__Requirement__:
Run through the data and copy out every line that mentions the word "More".

Material for the task below:

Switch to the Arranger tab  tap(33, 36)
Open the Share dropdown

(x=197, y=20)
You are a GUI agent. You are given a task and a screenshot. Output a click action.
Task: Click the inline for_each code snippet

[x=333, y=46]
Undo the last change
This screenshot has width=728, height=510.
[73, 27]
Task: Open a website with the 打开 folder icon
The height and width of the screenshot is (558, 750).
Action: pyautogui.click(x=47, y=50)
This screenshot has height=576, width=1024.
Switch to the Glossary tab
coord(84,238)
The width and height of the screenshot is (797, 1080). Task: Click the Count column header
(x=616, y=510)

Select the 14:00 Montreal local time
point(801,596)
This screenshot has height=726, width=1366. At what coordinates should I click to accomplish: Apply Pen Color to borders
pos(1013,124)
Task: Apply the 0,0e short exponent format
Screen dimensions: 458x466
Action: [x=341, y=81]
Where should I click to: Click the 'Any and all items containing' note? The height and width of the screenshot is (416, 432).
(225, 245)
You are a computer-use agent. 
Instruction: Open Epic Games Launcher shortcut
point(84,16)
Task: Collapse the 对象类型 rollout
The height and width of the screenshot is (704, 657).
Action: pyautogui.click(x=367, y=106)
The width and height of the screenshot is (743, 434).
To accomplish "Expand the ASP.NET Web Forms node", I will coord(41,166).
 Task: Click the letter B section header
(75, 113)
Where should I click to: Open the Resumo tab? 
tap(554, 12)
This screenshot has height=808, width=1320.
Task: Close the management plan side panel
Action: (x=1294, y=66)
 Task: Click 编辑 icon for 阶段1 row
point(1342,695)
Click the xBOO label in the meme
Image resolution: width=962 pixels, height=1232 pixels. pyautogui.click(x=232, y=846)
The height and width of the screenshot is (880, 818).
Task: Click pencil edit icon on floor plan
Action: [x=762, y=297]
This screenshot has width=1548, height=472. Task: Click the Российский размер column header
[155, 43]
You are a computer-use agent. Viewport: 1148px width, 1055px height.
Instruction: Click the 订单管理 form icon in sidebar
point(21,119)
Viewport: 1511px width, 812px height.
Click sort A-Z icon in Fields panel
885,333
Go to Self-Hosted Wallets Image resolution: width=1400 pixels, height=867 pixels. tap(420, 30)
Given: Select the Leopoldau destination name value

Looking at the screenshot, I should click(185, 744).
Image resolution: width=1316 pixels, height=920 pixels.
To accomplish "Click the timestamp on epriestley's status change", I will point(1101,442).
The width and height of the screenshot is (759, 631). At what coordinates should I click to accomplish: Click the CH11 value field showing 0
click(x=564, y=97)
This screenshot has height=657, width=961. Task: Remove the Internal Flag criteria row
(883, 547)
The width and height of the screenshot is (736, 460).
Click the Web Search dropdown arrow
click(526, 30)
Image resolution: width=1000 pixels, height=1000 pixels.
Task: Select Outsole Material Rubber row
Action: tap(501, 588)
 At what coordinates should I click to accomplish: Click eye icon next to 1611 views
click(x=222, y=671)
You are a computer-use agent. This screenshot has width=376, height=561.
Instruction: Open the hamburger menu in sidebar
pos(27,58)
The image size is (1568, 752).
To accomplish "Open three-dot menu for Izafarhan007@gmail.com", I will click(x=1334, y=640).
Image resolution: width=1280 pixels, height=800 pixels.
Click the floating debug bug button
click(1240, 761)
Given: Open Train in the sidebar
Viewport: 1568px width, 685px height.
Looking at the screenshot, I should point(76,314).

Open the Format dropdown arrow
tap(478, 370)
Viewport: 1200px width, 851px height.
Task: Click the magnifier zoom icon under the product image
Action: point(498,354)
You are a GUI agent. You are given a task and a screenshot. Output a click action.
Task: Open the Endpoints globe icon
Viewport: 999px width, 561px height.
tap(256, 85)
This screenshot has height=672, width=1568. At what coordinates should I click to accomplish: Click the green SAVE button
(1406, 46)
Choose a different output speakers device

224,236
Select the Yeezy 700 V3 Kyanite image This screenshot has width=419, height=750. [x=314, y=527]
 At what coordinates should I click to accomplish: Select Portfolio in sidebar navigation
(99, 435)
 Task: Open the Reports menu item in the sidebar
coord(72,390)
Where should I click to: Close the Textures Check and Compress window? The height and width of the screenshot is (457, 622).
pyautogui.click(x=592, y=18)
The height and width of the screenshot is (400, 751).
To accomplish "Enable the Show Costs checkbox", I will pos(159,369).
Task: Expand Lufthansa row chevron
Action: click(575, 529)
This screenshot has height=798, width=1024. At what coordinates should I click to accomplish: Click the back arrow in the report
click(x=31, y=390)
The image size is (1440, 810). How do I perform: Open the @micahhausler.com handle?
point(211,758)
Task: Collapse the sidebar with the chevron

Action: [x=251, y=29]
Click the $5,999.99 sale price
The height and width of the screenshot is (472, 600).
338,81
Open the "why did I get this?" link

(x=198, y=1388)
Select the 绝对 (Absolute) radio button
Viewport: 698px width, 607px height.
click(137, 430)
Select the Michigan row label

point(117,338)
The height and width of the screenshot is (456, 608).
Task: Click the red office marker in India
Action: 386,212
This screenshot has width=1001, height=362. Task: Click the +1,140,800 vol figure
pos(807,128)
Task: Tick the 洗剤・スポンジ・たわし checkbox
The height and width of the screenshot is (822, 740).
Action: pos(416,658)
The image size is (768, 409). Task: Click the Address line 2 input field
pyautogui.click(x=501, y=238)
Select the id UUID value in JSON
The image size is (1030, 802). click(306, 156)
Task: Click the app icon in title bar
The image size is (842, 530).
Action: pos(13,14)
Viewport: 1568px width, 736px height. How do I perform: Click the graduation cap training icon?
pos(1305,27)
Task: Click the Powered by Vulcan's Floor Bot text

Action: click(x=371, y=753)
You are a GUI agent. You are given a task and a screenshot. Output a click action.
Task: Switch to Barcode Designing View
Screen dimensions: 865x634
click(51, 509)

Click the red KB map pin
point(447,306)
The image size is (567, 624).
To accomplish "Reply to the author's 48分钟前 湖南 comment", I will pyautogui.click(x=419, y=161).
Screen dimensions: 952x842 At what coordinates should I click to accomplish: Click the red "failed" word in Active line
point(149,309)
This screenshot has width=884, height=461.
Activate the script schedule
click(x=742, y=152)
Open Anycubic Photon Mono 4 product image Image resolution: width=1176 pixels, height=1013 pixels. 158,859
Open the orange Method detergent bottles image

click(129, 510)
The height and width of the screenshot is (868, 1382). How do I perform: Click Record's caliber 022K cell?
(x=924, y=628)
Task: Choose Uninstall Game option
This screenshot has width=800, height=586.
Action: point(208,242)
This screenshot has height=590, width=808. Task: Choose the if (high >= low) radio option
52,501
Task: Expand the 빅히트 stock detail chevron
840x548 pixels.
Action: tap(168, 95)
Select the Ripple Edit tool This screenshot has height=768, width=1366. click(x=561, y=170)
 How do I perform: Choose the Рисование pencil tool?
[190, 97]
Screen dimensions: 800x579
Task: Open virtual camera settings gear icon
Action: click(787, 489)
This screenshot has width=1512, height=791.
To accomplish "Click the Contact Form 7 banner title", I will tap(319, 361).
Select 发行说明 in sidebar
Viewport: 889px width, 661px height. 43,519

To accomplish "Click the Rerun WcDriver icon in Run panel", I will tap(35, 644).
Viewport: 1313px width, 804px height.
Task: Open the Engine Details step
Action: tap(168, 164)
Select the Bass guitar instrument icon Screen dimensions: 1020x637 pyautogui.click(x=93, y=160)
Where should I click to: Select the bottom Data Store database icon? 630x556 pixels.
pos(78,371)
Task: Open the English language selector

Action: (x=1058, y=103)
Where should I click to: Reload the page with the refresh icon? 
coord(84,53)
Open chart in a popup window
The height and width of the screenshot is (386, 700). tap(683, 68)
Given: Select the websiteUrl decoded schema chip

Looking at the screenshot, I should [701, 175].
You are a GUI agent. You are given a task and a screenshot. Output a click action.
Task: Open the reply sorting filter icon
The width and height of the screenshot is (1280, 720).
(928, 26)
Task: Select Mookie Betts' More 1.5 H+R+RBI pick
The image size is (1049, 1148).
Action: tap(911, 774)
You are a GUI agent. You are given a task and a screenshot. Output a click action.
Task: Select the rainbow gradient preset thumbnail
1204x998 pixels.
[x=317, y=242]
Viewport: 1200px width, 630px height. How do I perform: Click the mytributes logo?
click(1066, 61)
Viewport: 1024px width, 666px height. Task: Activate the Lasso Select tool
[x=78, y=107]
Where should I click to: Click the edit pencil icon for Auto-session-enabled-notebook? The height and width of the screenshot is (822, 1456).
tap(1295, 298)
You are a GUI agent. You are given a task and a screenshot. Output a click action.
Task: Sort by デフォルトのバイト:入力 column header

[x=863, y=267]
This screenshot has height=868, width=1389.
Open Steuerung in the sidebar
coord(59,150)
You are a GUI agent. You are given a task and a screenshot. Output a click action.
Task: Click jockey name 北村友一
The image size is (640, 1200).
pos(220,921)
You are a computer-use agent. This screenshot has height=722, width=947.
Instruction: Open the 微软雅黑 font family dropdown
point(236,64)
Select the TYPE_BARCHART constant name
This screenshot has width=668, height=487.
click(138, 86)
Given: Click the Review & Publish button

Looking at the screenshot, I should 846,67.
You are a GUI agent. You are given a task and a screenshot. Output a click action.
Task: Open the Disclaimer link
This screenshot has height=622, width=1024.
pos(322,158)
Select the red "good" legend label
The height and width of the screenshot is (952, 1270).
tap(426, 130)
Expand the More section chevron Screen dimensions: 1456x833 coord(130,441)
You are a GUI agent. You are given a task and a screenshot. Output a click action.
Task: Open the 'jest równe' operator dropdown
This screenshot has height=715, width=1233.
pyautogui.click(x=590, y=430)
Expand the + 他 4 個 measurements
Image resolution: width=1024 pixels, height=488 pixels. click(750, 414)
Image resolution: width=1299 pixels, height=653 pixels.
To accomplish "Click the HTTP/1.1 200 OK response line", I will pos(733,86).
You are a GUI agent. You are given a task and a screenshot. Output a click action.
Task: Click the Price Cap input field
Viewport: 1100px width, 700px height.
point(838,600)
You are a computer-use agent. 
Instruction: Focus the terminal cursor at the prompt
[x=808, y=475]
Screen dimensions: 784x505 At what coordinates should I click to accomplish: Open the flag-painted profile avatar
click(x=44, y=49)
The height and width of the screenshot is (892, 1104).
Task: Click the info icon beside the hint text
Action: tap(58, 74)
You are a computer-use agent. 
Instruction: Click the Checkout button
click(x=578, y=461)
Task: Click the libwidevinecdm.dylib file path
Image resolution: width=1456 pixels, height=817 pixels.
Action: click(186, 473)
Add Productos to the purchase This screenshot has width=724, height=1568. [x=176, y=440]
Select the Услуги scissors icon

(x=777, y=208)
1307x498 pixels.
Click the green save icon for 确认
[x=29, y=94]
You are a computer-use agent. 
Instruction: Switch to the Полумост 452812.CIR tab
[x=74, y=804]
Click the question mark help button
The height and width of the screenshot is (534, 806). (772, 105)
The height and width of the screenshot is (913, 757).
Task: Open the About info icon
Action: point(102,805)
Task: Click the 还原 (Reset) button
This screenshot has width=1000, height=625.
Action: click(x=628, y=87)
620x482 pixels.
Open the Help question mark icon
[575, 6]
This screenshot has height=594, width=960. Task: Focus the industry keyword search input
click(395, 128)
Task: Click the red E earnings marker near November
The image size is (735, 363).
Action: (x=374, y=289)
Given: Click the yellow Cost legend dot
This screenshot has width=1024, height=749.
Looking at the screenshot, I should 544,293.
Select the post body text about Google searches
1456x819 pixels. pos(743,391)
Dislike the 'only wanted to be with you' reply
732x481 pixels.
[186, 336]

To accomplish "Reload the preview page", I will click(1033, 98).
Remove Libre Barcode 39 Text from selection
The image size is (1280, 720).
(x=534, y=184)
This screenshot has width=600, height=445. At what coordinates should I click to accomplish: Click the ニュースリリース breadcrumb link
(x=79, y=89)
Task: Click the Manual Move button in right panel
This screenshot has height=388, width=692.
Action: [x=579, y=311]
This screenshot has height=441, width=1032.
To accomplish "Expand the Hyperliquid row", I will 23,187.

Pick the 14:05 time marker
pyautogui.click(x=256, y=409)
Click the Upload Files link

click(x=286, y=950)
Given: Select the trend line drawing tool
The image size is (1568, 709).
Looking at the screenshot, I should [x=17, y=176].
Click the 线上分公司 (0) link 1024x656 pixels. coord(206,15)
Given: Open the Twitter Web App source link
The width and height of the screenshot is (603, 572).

End of Material for the task.

__Answer to this task__:
Task: Select Mookie Betts' More 1.5 H+R+RBI pick
Expand the More section chevron Screen dimensions: 1456x833 coord(130,441)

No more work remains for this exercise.